【NAVAJO】ナバホのビンテージジュエリー、サンドキャスト(砂型鋳物)で成形されたロードランナーシェイプがキュートな印象で、上質で手の込んだシルバーワークも秀逸なアンティーク/ビンテージピンブローチです。
質の高いスタンプツール(鏨・刻印)によって刻み込まれたスタンプワークが大変魅力的作品となっています。
1940年代後半~1960年代初頭頃に作られた作品と思われ、サンドキャストで成形されたロードランナーのシェイプは、まさに今、走っている姿が表現されており、とても躍動的な造形が特徴的です。
さらに、本作の様にキャストで成形したシルバーにスタンプワークを組み合わせるというスタイルも1930年代頃までは多く見られ、1960年代以前の作品でも散見されるディテールですが、1970年代以降の作品では非常に少なくなってしまった造形スタイルの一つとなっています。
サンドキャストやトゥーファキャストによるシルバーの成形技法は、ナバホジュエリー創成期からみられる技術の一つであり、古くから完成された技術/技法は現在に至るまで大きな変化なく受け継がれている為に、正確な制作年代の判断を困難にしています。
不確かな判断材料としては、量産化/パターン化されたデザインであるか、内側の処理・仕上げ、シルバー自体の厚みや質などが目安となります。
本作の場合は、キャスト成形のクオリティや一部に施されたスタンプワークのツール(鏨・刻印)のディテール等によって制作された年代を判断しています。
また、本作に使用されているスタンプツールの素晴らしいクオリティや、首部分に施されたファイルワークによるライン模様、内側の綺麗な仕上げ工程等、作者の技巧や細部へのこだわりが感じられ、キャッチーなモチーフながら随所に見られる高度な手仕事が作品性を高めています。
【Roadrunner】ロードランナー(オオミチバシリ)は、アメリカ中西部に多く生息するとても可愛げのある鳥。アニメやカンパニーキャラクターのモチーフとしても有名であり、古くからアメリカ中で愛されています。

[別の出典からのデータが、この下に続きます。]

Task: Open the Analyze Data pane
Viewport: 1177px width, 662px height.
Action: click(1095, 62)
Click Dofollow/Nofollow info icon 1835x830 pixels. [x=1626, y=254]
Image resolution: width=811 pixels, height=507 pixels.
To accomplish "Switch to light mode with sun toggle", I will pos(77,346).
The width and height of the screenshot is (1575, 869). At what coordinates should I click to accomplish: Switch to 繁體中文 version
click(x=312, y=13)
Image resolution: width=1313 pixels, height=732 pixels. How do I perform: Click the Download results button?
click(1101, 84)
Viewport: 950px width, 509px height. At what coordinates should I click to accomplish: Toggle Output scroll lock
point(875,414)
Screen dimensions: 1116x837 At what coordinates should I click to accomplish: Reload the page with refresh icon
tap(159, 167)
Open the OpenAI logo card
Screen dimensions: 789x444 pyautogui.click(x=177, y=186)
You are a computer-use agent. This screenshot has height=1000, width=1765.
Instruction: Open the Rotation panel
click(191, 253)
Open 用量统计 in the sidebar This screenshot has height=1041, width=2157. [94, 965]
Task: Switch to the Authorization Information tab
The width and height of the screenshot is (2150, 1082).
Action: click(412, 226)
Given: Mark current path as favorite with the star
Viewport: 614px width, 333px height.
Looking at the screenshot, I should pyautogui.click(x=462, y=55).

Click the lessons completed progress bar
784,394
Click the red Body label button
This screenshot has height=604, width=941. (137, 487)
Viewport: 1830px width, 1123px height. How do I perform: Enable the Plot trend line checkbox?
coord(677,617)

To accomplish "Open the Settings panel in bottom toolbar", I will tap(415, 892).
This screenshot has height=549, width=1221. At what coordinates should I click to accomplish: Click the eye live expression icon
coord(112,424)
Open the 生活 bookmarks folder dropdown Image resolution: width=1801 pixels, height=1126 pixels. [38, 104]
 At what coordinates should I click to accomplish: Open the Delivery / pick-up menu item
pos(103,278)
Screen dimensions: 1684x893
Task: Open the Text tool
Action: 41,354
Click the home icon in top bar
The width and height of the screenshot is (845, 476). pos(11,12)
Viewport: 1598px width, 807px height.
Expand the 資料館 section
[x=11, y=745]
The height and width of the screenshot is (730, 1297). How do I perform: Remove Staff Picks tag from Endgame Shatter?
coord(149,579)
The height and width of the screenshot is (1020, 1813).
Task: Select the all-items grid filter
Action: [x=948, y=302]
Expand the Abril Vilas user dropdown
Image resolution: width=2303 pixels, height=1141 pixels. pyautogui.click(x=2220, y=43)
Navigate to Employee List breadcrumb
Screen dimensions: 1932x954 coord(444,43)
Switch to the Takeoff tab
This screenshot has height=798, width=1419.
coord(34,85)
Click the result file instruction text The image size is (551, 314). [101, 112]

飛べる鳥ですが、飛び立つまでにとても長い助走を必要とし、現在でもアメリカの砂漠地帯では頻繁に道を走っているのを見かけます。見た目も愛らしくコレクターも多いモチーフの一つです。
インディアンの伝承にも登場する生き物であり、ナバホ族やプエブロの双方においてロードランナーを発見することは幸運の予兆であり、悪霊から人々を守る守護精霊と考えられています。
また、ホピ族の精霊カチナにもロードランナーカチナが存在し、ガラガラ蛇を食べる姿から勇敢さや持久力を表し、つむじ風のシンボルとして雨雲をもたらすともされています。
キャッチーでポップな印象のロードランナーモチーフですが、ナバホジュエリーの重厚で上質なシルバーワークと作者の創造性により、ジュエリーとしての品位やビンテージインディアンジュエリー独特の雰囲気も持った作品となっています。
また、比較的大きさのあるピンですが、シルバーのみで構成されたソリッドな質感やシンプルなデザインにより、ラペルやハット以外にも多くのアイテムに馴染みの良いシンプルな作品です。
どことなく愛らしいロードランナーモチーフのデザインは、女性にはもちろんですが、男性向けのアクセサリーには重要な要素である『ギャップ』と『遊び心』を与えてくれるアイテム。さり気なくスタイルに奥行きをもたらすことが出来るビンテージピンです。
ビンテージ工芸品としての趣と、ネイティブアメリカンジュエリーの楽しさの双方を感じられる作品であり、コレクタブルでトレジャーハントプライスなピースとなっています。
◆着用サンプル画像はこちら◆
コンディションも大変良好です。
シルバーのクスミや僅かなキズ、ハンドメイド作品特有の制作上のムラ等は見られますが、ダメージや使用感の無い、良い状態を保っています。